__Try it__
Continue the piece on small farms and industrial agriculture, picking up after its final sentence.

____ Passage

The Big Question for Small Farms

Garth Brown |

I’ve noticed that when we (meaning farmers like me) argue for the merits of small farms we do it by pointing out the failures of the industrial food system. From mistreating animals and workers to degrading the environment, big farms do a lot of things wrong. Small farms can have exactly the same issues, albeit on a more limited scale, but it seems like when farming reaches a certain scale suffering and exploitation become unavoidable.

But what if this isn’t the case? A couple weeks ago the Washington Post published an article about farming in the Netherlands that is worth careful consideration, particularly if you, like me, are interested in the the future of food. Scroll through the article and you’ll see excellent and commendably thorough pictures of pork, chicken, and egg facilities, including photos of ta slaughterhouse in the case of pigs.

While I’m not crazy about the conditions I see in some of the pictures, particularly for the pigs, on the whole the farms look better than many similarly sized American farms. Further, according to the article, egg company Kipster has made a commitment to animal welfare that no American farm or company that I know of has matched. Because only hens lay eggs, the industry standard is for male birds to be euthanized as day-old chicks. Kipster instead raises them out for meat.

________
____ Listed records

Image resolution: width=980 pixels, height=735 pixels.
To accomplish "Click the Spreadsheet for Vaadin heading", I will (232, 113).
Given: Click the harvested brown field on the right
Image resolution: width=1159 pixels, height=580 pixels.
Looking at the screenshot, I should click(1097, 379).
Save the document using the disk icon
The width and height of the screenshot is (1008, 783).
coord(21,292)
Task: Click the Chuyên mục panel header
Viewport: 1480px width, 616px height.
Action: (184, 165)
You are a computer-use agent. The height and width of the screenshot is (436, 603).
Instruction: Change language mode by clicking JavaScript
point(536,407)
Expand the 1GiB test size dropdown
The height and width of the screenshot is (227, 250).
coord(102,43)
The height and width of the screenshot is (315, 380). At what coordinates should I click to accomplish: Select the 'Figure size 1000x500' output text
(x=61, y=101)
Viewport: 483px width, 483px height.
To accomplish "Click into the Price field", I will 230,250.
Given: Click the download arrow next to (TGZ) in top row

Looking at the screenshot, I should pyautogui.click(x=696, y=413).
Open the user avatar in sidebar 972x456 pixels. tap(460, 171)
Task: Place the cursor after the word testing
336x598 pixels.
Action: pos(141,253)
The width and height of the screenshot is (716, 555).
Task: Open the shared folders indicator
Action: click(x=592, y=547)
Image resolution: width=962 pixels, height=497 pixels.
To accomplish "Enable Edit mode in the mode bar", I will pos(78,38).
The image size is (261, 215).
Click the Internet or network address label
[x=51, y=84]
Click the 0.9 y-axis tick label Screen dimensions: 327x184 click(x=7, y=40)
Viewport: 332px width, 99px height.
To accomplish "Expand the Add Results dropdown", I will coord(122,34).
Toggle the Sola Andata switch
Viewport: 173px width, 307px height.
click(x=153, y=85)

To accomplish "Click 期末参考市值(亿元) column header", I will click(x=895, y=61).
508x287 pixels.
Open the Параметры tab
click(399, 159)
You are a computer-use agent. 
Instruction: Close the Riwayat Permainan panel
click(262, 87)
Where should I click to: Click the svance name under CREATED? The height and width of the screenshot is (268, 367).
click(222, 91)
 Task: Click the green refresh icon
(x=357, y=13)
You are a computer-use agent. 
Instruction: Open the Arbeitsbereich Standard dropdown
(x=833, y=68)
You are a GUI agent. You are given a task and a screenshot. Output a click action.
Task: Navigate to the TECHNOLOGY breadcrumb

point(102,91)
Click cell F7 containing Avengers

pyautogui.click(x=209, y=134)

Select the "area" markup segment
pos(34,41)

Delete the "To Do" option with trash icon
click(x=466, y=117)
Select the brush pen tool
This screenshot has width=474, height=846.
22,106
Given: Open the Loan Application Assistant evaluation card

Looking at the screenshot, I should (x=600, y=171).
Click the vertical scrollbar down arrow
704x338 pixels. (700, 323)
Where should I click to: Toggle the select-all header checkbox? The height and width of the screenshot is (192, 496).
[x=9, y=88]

________

__Exercise response__
What I think the Dutch farms show is that significant improvement of animal welfare in factory farms is possible. Another data point on this is the recent move by California to ban pork from sows confined to farrowing crates. I anticipate more slow, steady advances of this sort in years to come — increased space requirements for each animal, air quality standards, perhaps even mandates for bedding and species-appropriate stimuli.

More speculatively, advances in genetics and the physiology of stress might facilitate the breeding of animals with radically lower stress responses than the current norm. It might be possible to breed pigs and chickens that not only survive in factory farms but are actually content doing so. As I said, it’s speculative, but it looks much more likely to me than cheap lab grown meat or a sudden shift towards veganism.

And this brings me back to farms like mine. What story do we tell if factory farms are no longer such a monstrous foil? While this isn’t yet reality, I nevertheless think it’s worth exploring, and not just because it’s a possibility. The unfortunate fact is that primarily focusing on the problem with mainstream agriculture hasn’t brought about a renaissance of small farms.